▶ WHAT YOU HAVE TO DO: The records below are to be retyped in full, without any alteration.

Items from a dataset:
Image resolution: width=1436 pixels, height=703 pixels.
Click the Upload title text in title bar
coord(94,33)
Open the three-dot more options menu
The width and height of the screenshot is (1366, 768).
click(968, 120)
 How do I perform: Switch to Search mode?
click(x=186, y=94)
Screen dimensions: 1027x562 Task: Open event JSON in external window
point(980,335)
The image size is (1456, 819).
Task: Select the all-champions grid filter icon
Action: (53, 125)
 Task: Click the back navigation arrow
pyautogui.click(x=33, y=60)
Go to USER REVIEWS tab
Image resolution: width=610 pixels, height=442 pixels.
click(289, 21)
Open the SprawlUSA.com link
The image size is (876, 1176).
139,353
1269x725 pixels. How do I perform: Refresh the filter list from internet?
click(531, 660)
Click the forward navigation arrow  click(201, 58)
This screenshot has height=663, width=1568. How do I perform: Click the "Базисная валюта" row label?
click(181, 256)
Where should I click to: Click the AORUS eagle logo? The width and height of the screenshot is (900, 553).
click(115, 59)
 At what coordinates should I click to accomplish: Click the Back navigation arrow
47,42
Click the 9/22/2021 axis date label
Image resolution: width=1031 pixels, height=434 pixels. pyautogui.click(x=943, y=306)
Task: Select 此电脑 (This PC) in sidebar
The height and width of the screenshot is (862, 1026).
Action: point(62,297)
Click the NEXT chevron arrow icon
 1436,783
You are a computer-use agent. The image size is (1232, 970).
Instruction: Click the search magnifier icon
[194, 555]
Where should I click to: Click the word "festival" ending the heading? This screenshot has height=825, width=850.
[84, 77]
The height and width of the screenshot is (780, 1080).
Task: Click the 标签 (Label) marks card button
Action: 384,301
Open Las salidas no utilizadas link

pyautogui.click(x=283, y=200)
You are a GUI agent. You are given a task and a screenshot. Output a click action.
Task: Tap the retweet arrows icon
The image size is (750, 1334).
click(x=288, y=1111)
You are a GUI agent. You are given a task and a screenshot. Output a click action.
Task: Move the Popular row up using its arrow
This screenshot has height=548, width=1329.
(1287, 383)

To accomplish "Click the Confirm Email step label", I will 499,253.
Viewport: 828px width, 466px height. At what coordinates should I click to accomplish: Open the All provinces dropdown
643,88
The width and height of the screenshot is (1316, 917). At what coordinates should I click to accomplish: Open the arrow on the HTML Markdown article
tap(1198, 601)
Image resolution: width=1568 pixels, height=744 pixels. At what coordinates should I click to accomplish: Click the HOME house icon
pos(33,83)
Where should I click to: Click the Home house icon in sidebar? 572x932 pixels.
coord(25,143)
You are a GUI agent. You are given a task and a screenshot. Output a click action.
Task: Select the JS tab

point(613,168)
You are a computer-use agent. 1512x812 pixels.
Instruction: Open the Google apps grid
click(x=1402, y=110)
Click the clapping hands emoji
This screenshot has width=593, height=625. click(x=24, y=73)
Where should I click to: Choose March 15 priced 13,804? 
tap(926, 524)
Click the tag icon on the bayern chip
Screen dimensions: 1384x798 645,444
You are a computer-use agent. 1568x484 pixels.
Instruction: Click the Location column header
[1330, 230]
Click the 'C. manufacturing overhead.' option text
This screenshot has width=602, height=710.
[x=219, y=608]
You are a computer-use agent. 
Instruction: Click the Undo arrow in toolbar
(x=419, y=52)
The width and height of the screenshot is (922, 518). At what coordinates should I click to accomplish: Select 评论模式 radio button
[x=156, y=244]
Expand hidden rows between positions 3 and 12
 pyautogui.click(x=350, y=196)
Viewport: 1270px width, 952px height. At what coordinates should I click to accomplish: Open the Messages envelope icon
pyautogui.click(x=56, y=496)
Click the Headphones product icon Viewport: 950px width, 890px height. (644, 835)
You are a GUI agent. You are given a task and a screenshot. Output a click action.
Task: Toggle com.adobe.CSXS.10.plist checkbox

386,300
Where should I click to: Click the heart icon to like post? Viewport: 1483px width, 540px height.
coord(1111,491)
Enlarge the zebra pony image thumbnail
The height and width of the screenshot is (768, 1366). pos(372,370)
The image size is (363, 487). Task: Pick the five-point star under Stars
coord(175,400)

▶ TASK RESULT:
Image resolution: width=1436 pixels, height=703 pixels.
Click the Upload title text in title bar
coord(94,33)
Open the three-dot more options menu
The width and height of the screenshot is (1366, 768).
click(968, 120)
 How do I perform: Switch to Search mode?
click(x=186, y=94)
Screen dimensions: 1027x562 Task: Open event JSON in external window
point(980,335)
The image size is (1456, 819).
Task: Select the all-champions grid filter icon
Action: (53, 125)
 Task: Click the back navigation arrow
pyautogui.click(x=33, y=60)
Go to USER REVIEWS tab
Image resolution: width=610 pixels, height=442 pixels.
click(289, 21)
Open the SprawlUSA.com link
The image size is (876, 1176).
139,353
1269x725 pixels. How do I perform: Refresh the filter list from internet?
click(531, 660)
Click the forward navigation arrow  click(201, 58)
This screenshot has height=663, width=1568. How do I perform: Click the "Базисная валюта" row label?
click(181, 256)
Where should I click to: Click the AORUS eagle logo? The width and height of the screenshot is (900, 553).
click(115, 59)
 At what coordinates should I click to accomplish: Click the Back navigation arrow
47,42
Click the 9/22/2021 axis date label
Image resolution: width=1031 pixels, height=434 pixels. pyautogui.click(x=943, y=306)
Task: Select 此电脑 (This PC) in sidebar
The height and width of the screenshot is (862, 1026).
Action: point(62,297)
Click the NEXT chevron arrow icon
 1436,783
You are a computer-use agent. The image size is (1232, 970).
Instruction: Click the search magnifier icon
[194, 555]
Where should I click to: Click the word "festival" ending the heading? This screenshot has height=825, width=850.
[84, 77]
The height and width of the screenshot is (780, 1080).
Task: Click the 标签 (Label) marks card button
Action: 384,301
Open Las salidas no utilizadas link

pyautogui.click(x=283, y=200)
You are a GUI agent. You are given a task and a screenshot. Output a click action.
Task: Tap the retweet arrows icon
The image size is (750, 1334).
click(x=288, y=1111)
You are a GUI agent. You are given a task and a screenshot. Output a click action.
Task: Move the Popular row up using its arrow
This screenshot has height=548, width=1329.
(1287, 383)

To accomplish "Click the Confirm Email step label", I will 499,253.
Viewport: 828px width, 466px height. At what coordinates should I click to accomplish: Open the All provinces dropdown
643,88
The width and height of the screenshot is (1316, 917). At what coordinates should I click to accomplish: Open the arrow on the HTML Markdown article
tap(1198, 601)
Image resolution: width=1568 pixels, height=744 pixels. At what coordinates should I click to accomplish: Click the HOME house icon
pos(33,83)
Where should I click to: Click the Home house icon in sidebar? 572x932 pixels.
coord(25,143)
You are a GUI agent. You are given a task and a screenshot. Output a click action.
Task: Select the JS tab

point(613,168)
You are a computer-use agent. 1512x812 pixels.
Instruction: Open the Google apps grid
click(x=1402, y=110)
Click the clapping hands emoji
This screenshot has width=593, height=625. click(x=24, y=73)
Where should I click to: Choose March 15 priced 13,804? 
tap(926, 524)
Click the tag icon on the bayern chip
Screen dimensions: 1384x798 645,444
You are a computer-use agent. 1568x484 pixels.
Instruction: Click the Location column header
[1330, 230]
Click the 'C. manufacturing overhead.' option text
This screenshot has width=602, height=710.
[x=219, y=608]
You are a computer-use agent. 
Instruction: Click the Undo arrow in toolbar
(x=419, y=52)
The width and height of the screenshot is (922, 518). At what coordinates should I click to accomplish: Select 评论模式 radio button
[x=156, y=244]
Expand hidden rows between positions 3 and 12
 pyautogui.click(x=350, y=196)
Viewport: 1270px width, 952px height. At what coordinates should I click to accomplish: Open the Messages envelope icon
pyautogui.click(x=56, y=496)
Click the Headphones product icon Viewport: 950px width, 890px height. (644, 835)
You are a GUI agent. You are given a task and a screenshot. Output a click action.
Task: Toggle com.adobe.CSXS.10.plist checkbox

386,300
Where should I click to: Click the heart icon to like post? Viewport: 1483px width, 540px height.
coord(1111,491)
Enlarge the zebra pony image thumbnail
The height and width of the screenshot is (768, 1366). pos(372,370)
The image size is (363, 487). Task: Pick the five-point star under Stars
coord(175,400)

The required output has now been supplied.